Bei Patienten, die Anthrazykline erhalten, einschließlich Epirubicinwerden Fälle von sekundärer Leukämie mit oder ohne präleukämische Phase beschrieben. Sekundärleukämie tritt häufiger auf, wenn diese Arzneimittel in Kombination mit anderen Antitumorwirkstoffen, die DNA-Schäden verursachen, und Strahlentherapie sowie bei Patienten, die zuvor eine intensive zytotoxische Therapie oder Anthrazykline in hohen Dosen erhalten haben, eingesetzt werden. Sekundärleukämie kann eine Latenzzeit von 1-3 Jahren haben.
Wenn die ersten Anzeichen einer Extravasation von EPIRUBICINE auftreten (Brennen oder Schmerzen an der Injektionsstelle), sollte die Infusion sofort unterbrochen und die Infusion in eine andere Vene wieder aufgenommen werden, bevor die volle Dosis verabreicht wird. Lokale Aktivitäten zur Beseitigung der Folgen von Extravasation. Es ist ratsam, Eispackungen zu verwenden.
Mit der Verwendung von Epirubicin aufgrund des schnellen Lyse von Tumorzellen kann Hyperurikämie auftreten, und daher wird empfohlen, dass die Patienten während der Therapie für Harnsäure beurteilt werden, Kalium-, Calcium- und creatinine.Such Aktivitäten als Hydratation, Alkalisierung und Prävention mit Allopurinol verhindern Hyperurikämie minimieren das Risiko von Komplikationen im Zusammenhang mit Tumor-Lyse-Syndrom.
Wenn EPIRUBICINE in die Blase eingeführt wird, sollte besonderes Augenmerk auf Bedingungen gelegt werden, die eine Katheterisierung behindern (z. B. Harnleiterverschluss aufgrund massiver Blasentumoren).
Männer und Frauen, die mit EPIRUBICIN behandelt werden, sollten zuverlässige Verhütungsmethoden anwenden.

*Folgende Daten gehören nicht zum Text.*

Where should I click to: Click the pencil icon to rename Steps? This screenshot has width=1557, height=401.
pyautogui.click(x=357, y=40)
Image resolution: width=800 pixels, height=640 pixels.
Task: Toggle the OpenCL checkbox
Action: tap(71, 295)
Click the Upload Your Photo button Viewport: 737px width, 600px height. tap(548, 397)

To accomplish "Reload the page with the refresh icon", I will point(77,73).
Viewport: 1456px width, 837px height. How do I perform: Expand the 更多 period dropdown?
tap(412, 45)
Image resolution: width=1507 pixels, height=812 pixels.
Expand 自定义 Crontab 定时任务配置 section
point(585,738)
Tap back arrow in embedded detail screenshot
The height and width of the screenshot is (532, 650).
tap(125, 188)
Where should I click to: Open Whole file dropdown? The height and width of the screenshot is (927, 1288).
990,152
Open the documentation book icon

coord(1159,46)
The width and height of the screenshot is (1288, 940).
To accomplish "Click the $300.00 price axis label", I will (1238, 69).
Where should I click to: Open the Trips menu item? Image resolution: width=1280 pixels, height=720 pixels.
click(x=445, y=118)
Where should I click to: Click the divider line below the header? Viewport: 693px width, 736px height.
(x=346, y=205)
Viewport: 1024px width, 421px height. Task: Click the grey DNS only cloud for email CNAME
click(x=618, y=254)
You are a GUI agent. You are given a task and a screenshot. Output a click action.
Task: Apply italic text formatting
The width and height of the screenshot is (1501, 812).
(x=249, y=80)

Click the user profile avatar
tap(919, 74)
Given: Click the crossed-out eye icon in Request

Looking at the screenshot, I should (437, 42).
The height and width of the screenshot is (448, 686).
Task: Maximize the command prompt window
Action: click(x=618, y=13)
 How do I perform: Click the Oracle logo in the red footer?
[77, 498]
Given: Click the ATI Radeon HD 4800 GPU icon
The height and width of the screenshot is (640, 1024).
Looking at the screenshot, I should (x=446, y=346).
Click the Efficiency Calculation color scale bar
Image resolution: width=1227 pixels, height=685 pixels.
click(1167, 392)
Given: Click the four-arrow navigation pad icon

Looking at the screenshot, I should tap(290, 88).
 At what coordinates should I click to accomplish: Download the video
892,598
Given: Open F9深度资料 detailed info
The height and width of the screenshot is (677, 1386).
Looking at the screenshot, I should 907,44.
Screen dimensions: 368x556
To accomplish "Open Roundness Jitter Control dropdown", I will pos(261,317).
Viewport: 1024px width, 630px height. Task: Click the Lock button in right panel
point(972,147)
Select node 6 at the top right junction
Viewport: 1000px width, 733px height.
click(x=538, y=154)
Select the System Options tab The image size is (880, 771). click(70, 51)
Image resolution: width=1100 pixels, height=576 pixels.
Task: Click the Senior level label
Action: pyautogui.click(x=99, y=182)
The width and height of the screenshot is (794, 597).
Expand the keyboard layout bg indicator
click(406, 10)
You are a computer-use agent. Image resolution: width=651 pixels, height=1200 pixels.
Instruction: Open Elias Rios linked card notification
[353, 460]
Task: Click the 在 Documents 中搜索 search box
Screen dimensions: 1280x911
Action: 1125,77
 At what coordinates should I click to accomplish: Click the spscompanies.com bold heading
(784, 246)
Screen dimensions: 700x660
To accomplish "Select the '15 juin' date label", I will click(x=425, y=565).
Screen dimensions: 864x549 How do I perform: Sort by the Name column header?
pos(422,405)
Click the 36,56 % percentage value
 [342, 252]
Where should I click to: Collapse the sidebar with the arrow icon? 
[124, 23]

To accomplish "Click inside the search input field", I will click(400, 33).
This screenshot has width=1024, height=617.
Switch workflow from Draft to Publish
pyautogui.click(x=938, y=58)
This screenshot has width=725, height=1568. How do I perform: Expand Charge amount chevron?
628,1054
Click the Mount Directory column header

Bei der Arbeit mit EPIRUBICIN müssen die Regeln für den Umgang mit zytotoxischen Substanzen beachtet werden. Es wird empfohlen, die kontaminierte Oberfläche mit einer verdünnten Lösung von Natriumhypochlorit (mit 1% Chlor) zu behandeln. Wenn das Produkt auf die Haut gelangt, spülen Sie die Haut sofort mit Seife und Wasser oder einer Natriumbicarbonatlösung; wenn sie in die Augen geraten sind - ziehen Sie die Augenlider zurück und spülen Sie das Auge (Auge) mindestens 15 Minuten lang mit viel Wasser aus.